The Daily Nation (Kenya)
September 30, 2005
After years of negotiations, Switzerland has finally agreed to repatriate to Nigeria millions of dollars stolen and stashed in its banks by former dictator Sani Abacha.
This is good news for Africa, for it sends strong signals that stolen wealth is no longer safe in any bank anywhere. The money, which is equivalent to Sh33 billion, may just be a fraction of what the former military dictator siphoned out of that oil-rich country, but the fact that it is being sent back to Nigeria is a major lesson to the kleptocrats in Africa, who have thrived on fleecing their people.
In the past four or five decades of independence among African states, many heads of state and government officials have presided over monumental corruption and massive plunder of public resources that left the states in beggary.
Economies that would have been vibrant are now reeling under the weight of insurmountable debt, while the citizens have been thrown into endless poverty.
But it so happens that rich Western countries have been the benign promoters of grand corruption, as they have unquestioningly accepted and provided convenient vaults for the stolen money.
It is paradoxical that while the leaders of these countries keep preaching about the need for transparency and good governance, they have been the self-same recipients and custodians of loot stolen from poor Third World countries.
For us in Kenya, the Nigerian case is an eye-opener. It demonstrates that everything is possible so long as there is political will. The Narc administration has time and again talked of tracking down and seizing billions of shillings stashed abroad. They have even enlisted international experts to help.
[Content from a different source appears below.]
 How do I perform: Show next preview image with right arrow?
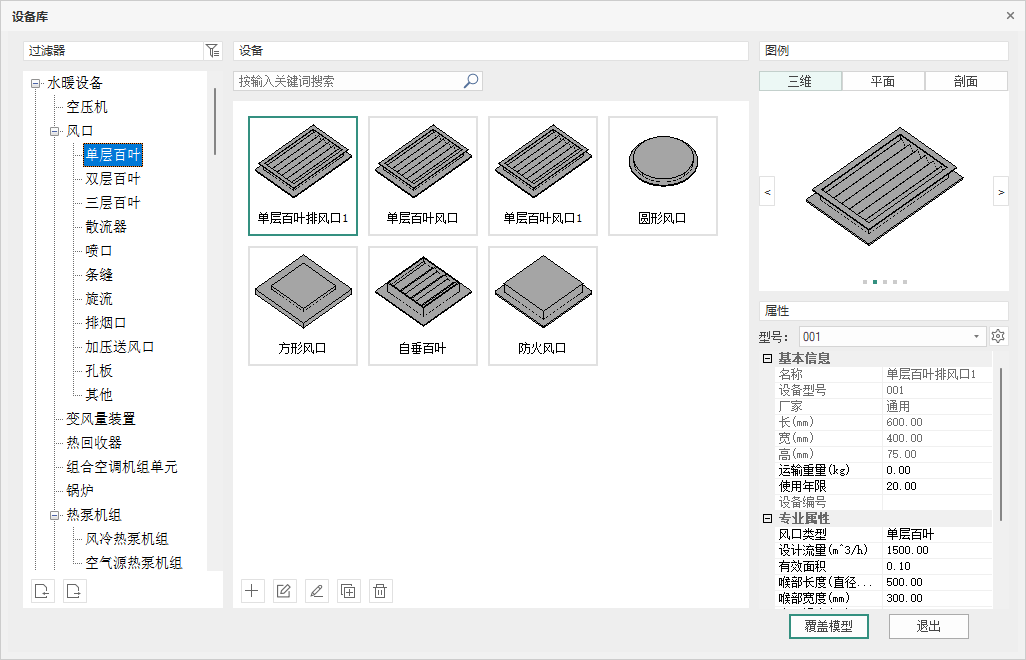1000,191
At one point, the public was made to believe that some loot had been frozen in some foreign accounts, but this was not the case. And in fact, there are a lot of reservations about the will to succeed, given the sloth with which this project is being handled. It is incumbent on the Government to expedite the process.
Borrowing from the Nigerian experience, Kenya needs to move faster and recover the billions stashed abroad. The lesson it would be sending out is that stolen wealth is not safe anywhere, any more.